For the records below, print the lines from the line with "Screen dimensions: 1036x589" through the line with "Task: Click the Quick" exactly as written; include both end lines and exclude the rest.

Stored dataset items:
-------------------------

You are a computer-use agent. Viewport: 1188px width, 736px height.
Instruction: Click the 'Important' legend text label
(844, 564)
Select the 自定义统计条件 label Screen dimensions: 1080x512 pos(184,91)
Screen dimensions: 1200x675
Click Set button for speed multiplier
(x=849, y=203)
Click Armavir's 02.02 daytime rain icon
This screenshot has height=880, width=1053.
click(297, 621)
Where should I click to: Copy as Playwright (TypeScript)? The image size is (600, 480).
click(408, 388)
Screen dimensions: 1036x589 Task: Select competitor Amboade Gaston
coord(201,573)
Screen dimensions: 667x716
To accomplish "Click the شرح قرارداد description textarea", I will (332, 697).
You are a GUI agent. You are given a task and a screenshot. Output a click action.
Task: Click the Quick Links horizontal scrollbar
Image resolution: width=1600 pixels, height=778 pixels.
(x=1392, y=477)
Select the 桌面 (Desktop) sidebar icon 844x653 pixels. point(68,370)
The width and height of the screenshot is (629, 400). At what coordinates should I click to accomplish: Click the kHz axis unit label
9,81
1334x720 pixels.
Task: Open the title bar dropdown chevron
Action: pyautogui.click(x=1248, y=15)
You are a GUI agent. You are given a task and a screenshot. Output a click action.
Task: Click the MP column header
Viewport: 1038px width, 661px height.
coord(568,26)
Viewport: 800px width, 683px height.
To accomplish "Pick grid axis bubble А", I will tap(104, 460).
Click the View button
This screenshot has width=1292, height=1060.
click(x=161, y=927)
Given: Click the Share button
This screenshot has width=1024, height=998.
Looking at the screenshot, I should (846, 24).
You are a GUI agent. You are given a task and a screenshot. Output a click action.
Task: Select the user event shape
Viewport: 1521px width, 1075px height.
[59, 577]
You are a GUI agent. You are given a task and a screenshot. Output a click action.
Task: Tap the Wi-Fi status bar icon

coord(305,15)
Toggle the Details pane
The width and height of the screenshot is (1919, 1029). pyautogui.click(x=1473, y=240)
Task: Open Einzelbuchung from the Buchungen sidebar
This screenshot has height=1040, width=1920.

-------------------------

### SOLUTION TO THE EXERCISE:
Screen dimensions: 1036x589 Task: Select competitor Amboade Gaston
coord(201,573)
Screen dimensions: 667x716
To accomplish "Click the شرح قرارداد description textarea", I will (332, 697).
You are a GUI agent. You are given a task and a screenshot. Output a click action.
Task: Click the Quick Links horizontal scrollbar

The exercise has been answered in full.